5,886 posts, read 3,236,215 times
Reputation: 5548
Quote:
Originally Posted by Rescue3 View Post
Sorry - can't agree with you.

This isn't a case where officers had a warrant but hit the wrong house, or where they arbitrarily targeted a house for which they had no probable cause - both of which would be proactive law enforcement efforts, and that changes the fact pattern. This was a reactive case in which several uniformed officers responded to Mr. Motorola (their radio dispatch) who, it turned out, gave them the wrong address. They proceeded in a reactive fashion to a call for help, unaware they were responding to the wrong location for said call for help.

Has someone perhaps a tort against a police department? Perhaps. Depends on the facts of the case (and the facts don't look very strong in this one.)

But the basic concept is, can you shoot a policeman who is, in good faith and using proper judgement, acting to solve a problem to which he or she was dispatched? Nope - and there are several cases that say so. (Not in my office right now and I'm not going to look them up, but the Supremes started handing them down in the 1980s when the Court recognized that even cops - or dispatchers - make mistakes.)

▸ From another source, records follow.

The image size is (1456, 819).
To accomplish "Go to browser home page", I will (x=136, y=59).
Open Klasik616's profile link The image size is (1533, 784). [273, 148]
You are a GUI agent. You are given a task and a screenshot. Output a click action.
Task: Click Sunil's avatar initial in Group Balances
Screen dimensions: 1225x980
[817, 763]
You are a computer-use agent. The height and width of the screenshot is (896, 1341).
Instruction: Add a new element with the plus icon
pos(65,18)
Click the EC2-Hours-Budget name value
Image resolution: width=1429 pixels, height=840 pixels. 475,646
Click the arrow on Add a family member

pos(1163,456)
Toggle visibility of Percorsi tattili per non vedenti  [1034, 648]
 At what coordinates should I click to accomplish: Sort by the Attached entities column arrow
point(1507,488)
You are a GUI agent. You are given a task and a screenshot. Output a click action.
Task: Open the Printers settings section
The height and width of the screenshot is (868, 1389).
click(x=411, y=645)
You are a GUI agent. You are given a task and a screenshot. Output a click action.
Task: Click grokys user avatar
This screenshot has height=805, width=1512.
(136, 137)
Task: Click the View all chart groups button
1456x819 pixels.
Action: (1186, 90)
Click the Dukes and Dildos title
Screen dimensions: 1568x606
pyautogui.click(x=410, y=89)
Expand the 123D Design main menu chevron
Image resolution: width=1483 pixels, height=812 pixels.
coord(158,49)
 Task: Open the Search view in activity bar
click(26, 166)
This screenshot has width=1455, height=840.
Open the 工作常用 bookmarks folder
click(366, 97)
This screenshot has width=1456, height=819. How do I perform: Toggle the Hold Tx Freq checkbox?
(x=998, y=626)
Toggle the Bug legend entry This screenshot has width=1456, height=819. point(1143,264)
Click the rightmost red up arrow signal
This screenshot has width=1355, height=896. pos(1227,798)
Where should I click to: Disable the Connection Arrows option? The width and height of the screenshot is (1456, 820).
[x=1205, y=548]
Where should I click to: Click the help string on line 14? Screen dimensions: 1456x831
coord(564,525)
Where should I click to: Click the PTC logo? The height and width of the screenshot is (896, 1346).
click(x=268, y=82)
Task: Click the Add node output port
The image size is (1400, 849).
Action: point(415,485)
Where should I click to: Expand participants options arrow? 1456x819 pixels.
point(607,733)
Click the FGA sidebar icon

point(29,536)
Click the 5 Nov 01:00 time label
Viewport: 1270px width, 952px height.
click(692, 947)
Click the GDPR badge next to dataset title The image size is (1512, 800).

The Chief Judge of the US District Court for the Eastern District of Pennsylvania ruled in one of my cases, "First you comply. Then you contest [in court]." Opening fire on a uniformed officer based solely on the premise that you don't know why he or she is in your home acting in an official fashion is no longer justifiable homicide. Not in any jurisdiction I am aware of.

Again - a lawsuit? Again, perhaps. (Turns out the errant cops inadvertently hit a known felon's residence who had a bunch of dope in his house. Go figure.) But can you kill a cop in your house simply because you don't know what 's he's doing? Nope. Not anymore. Hasn't been that way for decades.
Oh, do tell us when was Bad Elk overturned, counselor?

And you should check out Barnes v Indiana.